Tuesday, December 3Royal Holloway's offical student publication, est. 1986

Public Transport in Tanzania: The ‘Dale Dale’

A quick and cheap way of getting around, if you don’t mind death-defying driving, sardine-like people-packing or being handed a child/chicken to hold on your lap for the entire journey. A ‘Dale Dale’ ( dar-lay dar-lay) is a minibus taken to various stops in and out of town. A 20 minute ride costs about 30p.

Your best chances of catching a ride is to find the nearest ‘station’, as it were – a sort of large gathering zone where many start their routes. It basically looks like a large herd of white minivans surrounded by drivers shouting and packing as many people into their vans as they can possibly hold.

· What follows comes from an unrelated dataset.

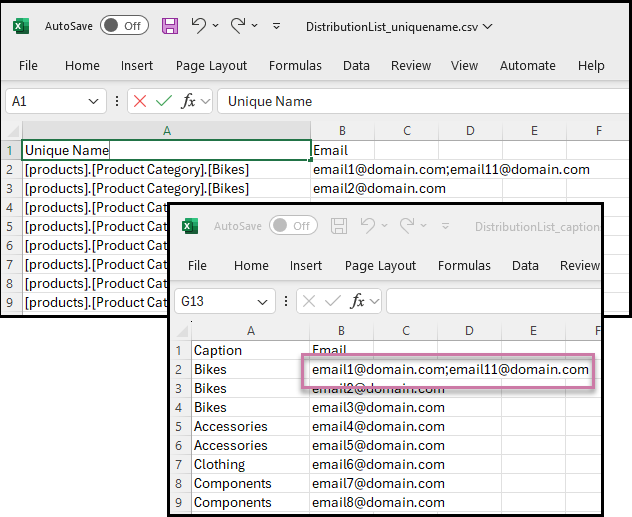Viewport: 632px width, 517px height.
Task: Click the Cancel X beside cell A1
Action: [140, 101]
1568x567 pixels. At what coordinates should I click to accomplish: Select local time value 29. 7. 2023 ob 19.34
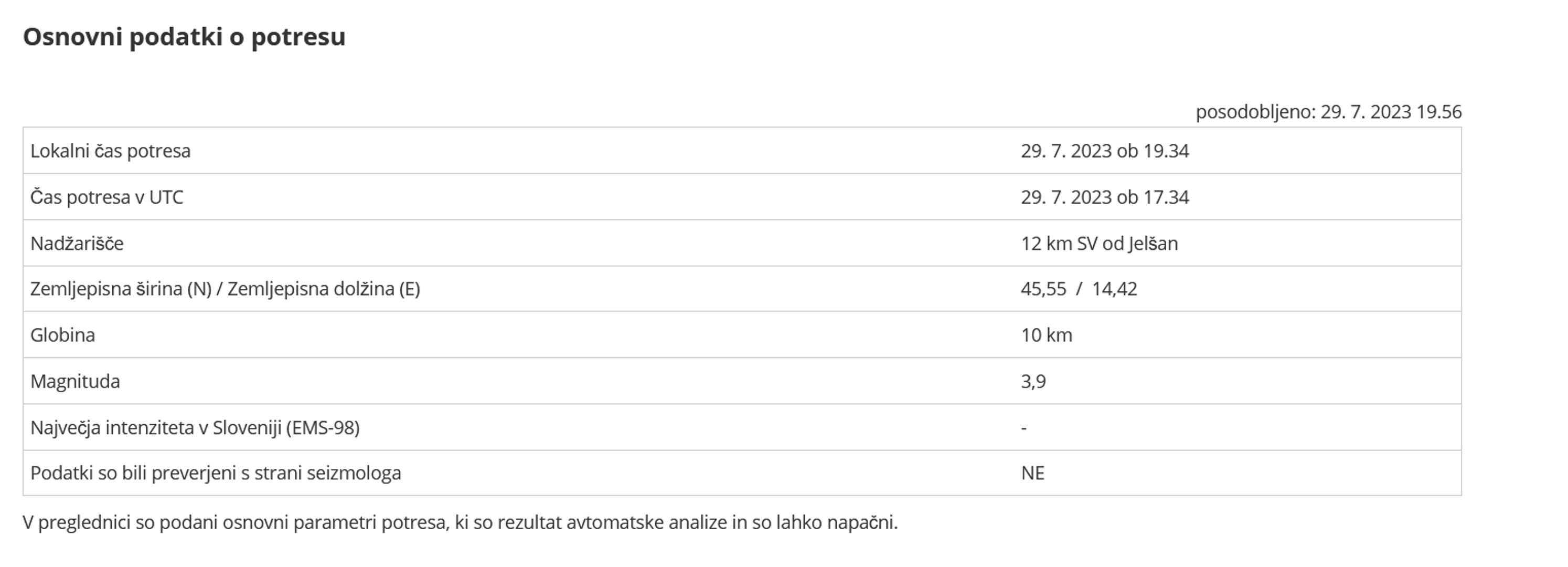tap(1104, 151)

The first thing to note is that the locals take their people-cramming skills to a serious level. The other issue is the stops: seeing where you are, or where to get off, can be difficult through the narrow windows. Furthermore, with the sheer kamikaze speed that the van hurtles at one can only usually only make out blurs of browns and greens dotted with the colours of vintage coca cola signs, the goods of street vendors and the bright clashes of Masai clothes. So long as you ask for your stop if you’re not sure, or go with someone who knows their way around, its pretty easy. Most vans are run by two men: the driver and the money collector, and if you’re crammed in behind the front seats there is a standard passing forward of money that becomes a very routine procedure after your first few rides.

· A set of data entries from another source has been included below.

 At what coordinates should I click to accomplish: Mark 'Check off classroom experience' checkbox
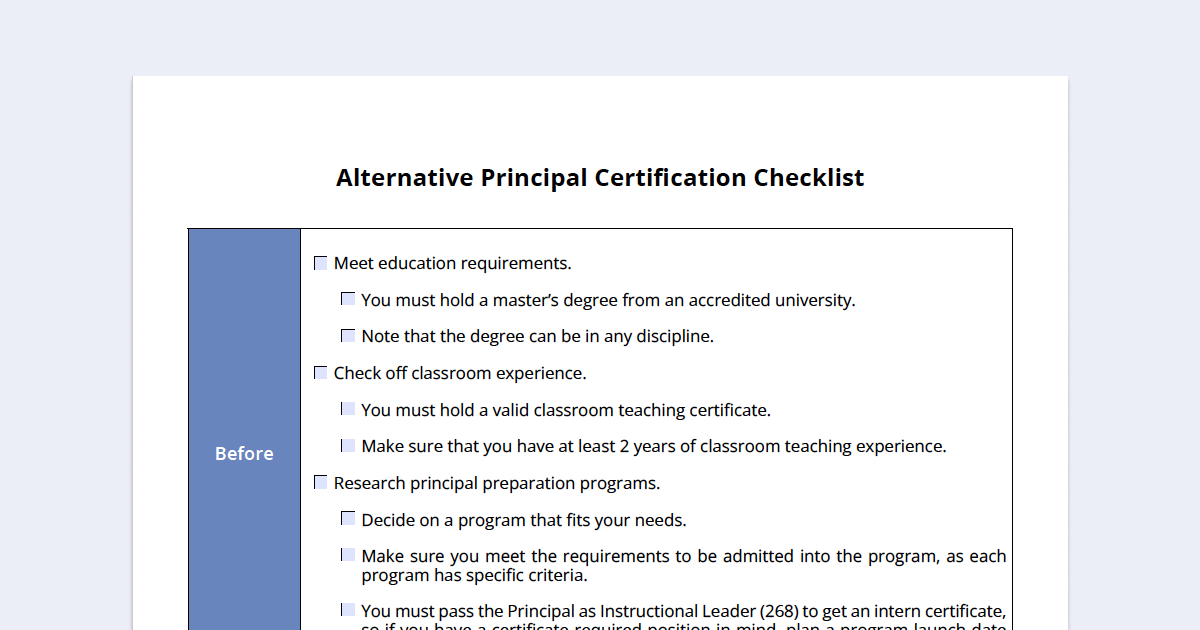coord(321,373)
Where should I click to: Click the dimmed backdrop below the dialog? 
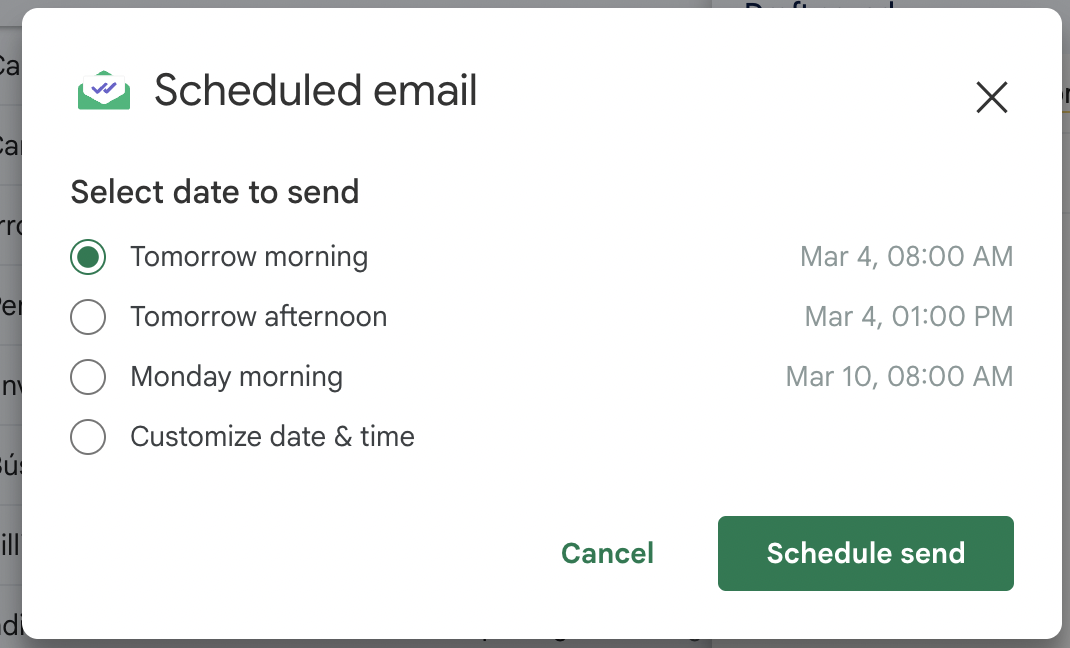[400, 643]
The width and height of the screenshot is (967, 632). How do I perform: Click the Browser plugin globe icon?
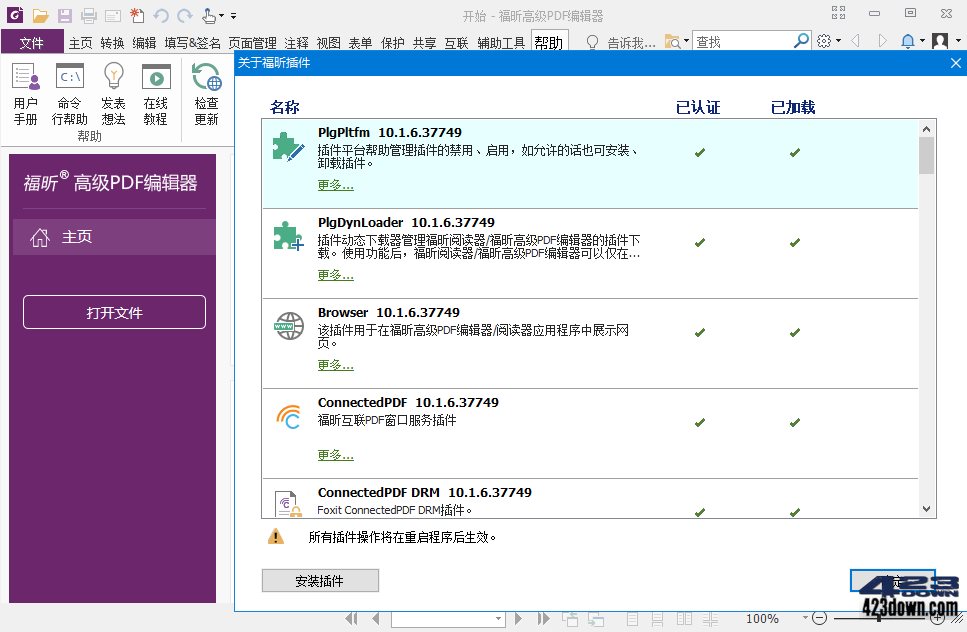[x=288, y=325]
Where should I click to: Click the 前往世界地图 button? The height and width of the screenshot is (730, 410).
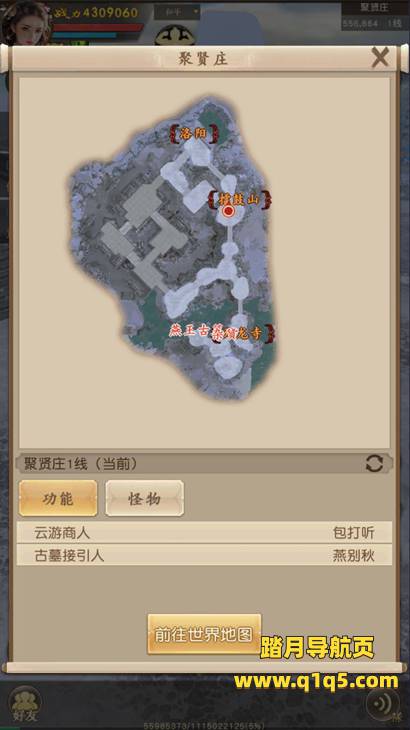(204, 634)
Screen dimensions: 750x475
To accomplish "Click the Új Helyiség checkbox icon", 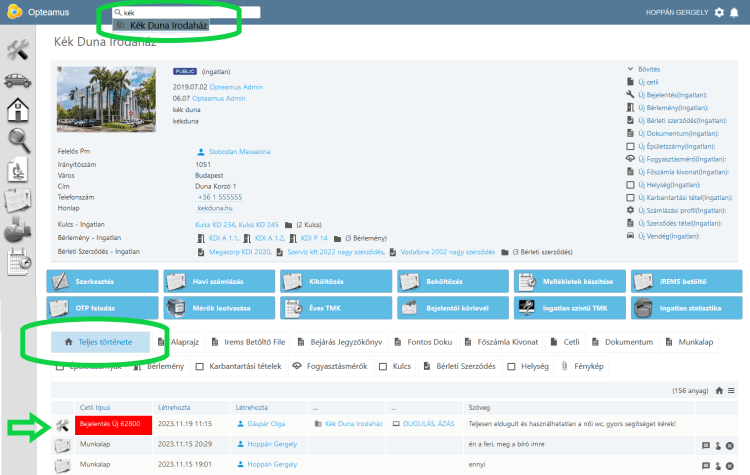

The overall point is that it’s efficient on most levels and, aside from the dangers of capsizing (though there’s enough people crammed in to create a human airbag), it’s safe, in the daytime and in numbers. So if you’re looking for a cheap, convenient and social mode of transport – and by social I mean standing for up to twenty minutes with a stranger’s bottom millimetres from your face – then the ‘Dale Dale’ is for you.